Under this line are records; the part from the line containing "The width and" through the line containing "You are a computer-use" should be repeated exactly. Please exclude pictures.

Extracted records
====================
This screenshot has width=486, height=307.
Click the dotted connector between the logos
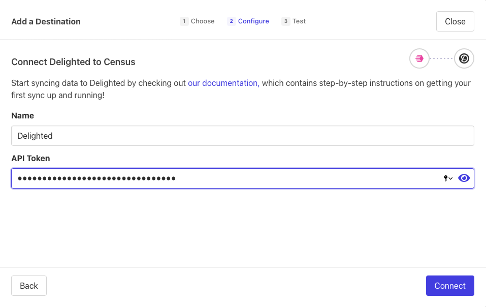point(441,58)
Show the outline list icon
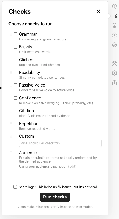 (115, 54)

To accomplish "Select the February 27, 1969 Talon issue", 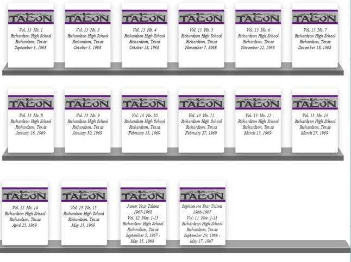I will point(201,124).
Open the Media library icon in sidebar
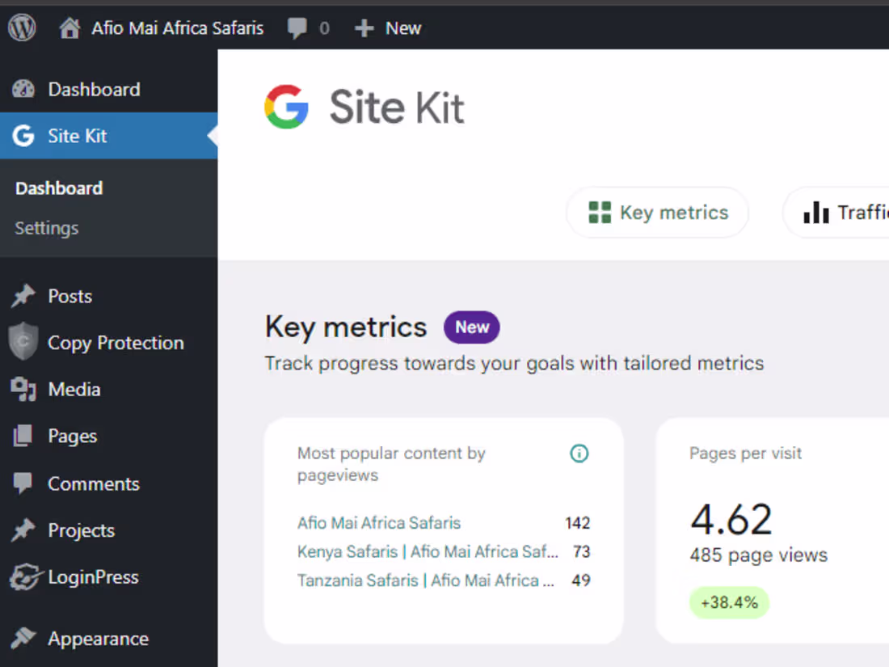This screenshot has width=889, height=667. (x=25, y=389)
====================
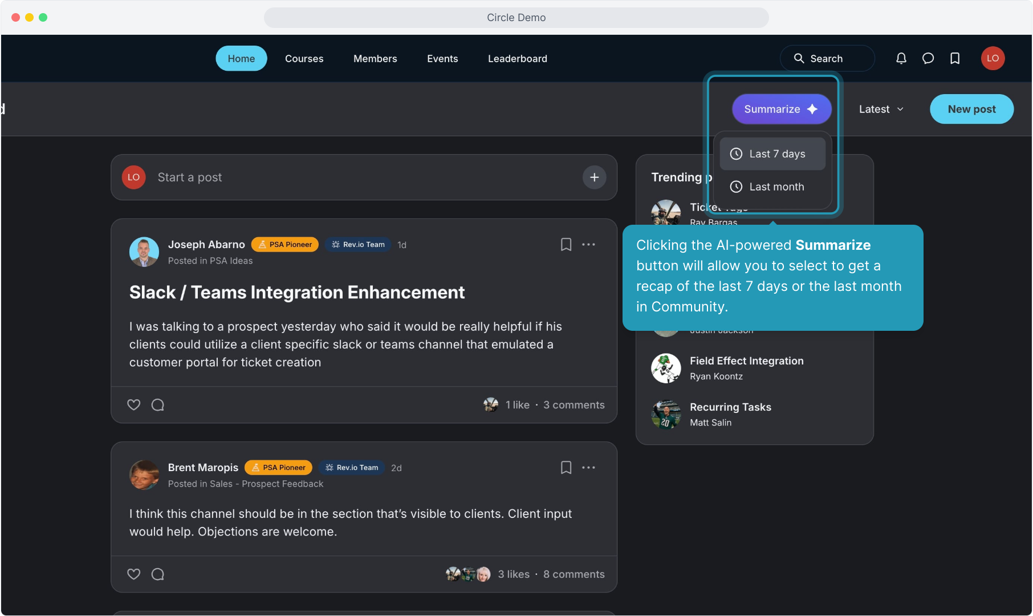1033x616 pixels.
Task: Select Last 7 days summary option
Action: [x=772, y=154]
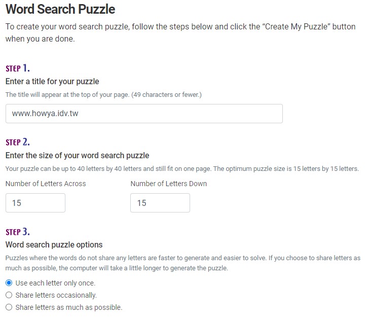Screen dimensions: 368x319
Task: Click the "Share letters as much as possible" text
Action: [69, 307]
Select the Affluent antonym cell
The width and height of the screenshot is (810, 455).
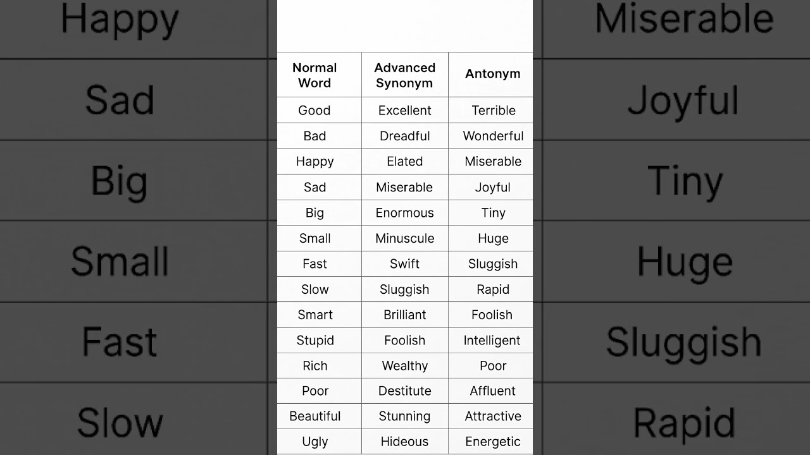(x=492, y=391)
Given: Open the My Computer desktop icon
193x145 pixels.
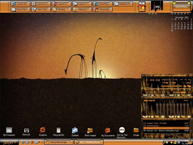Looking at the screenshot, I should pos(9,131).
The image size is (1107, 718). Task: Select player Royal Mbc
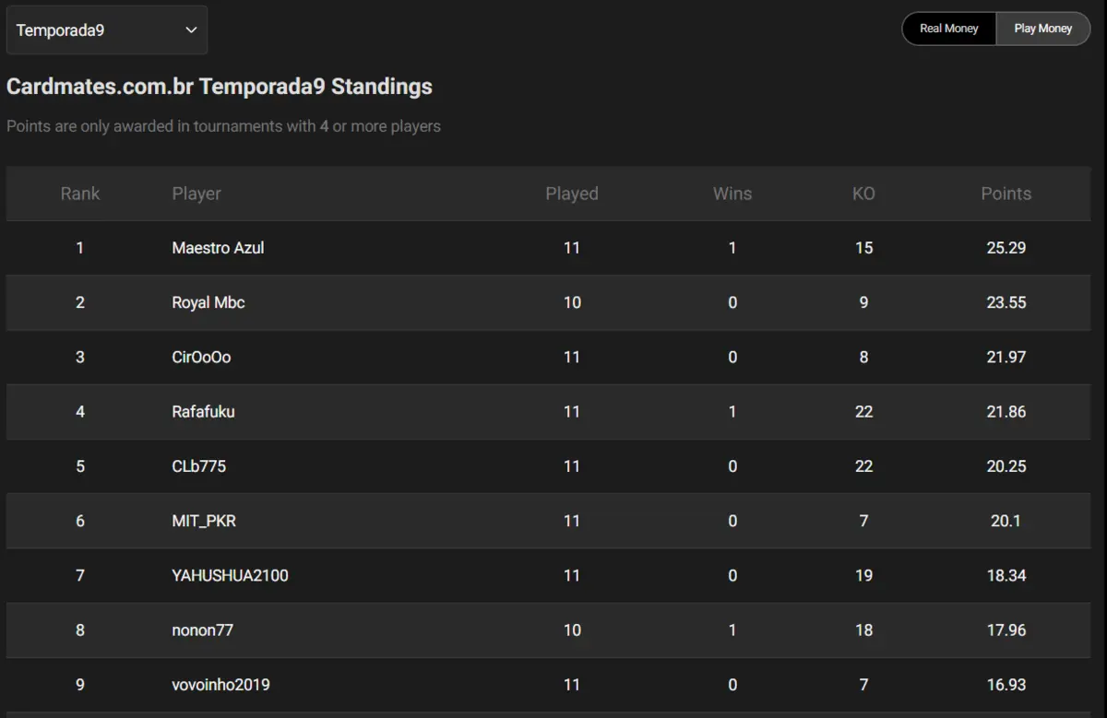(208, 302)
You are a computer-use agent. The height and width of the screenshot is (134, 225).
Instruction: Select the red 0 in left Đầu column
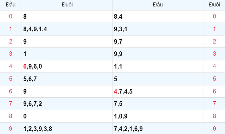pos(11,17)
====================
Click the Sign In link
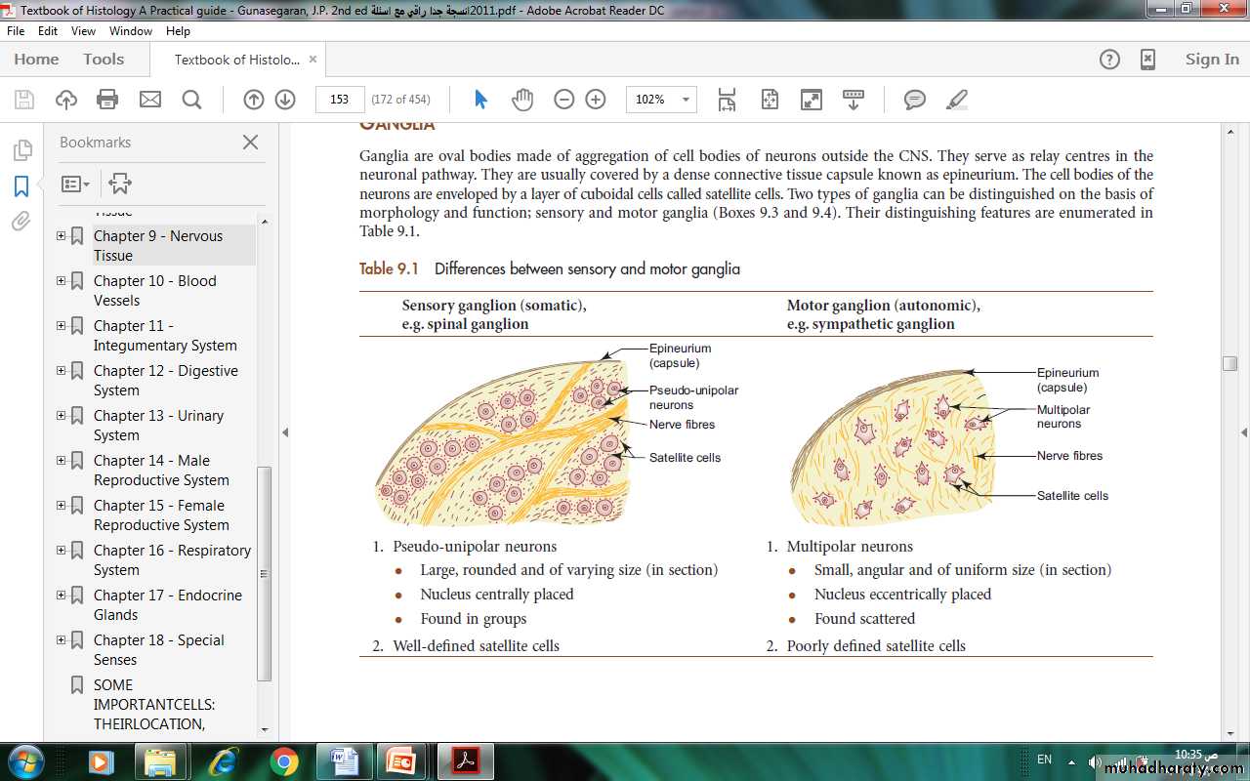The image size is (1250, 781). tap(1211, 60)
====================
Answer box
The width and height of the screenshot is (810, 455).
(x=492, y=391)
Given: Open the My Computer desktop icon
193x145 pixels.
Looking at the screenshot, I should pos(9,131).
The image size is (1107, 718). Task: Select player Royal Mbc
(208, 302)
You are a computer-use agent. The height and width of the screenshot is (134, 225).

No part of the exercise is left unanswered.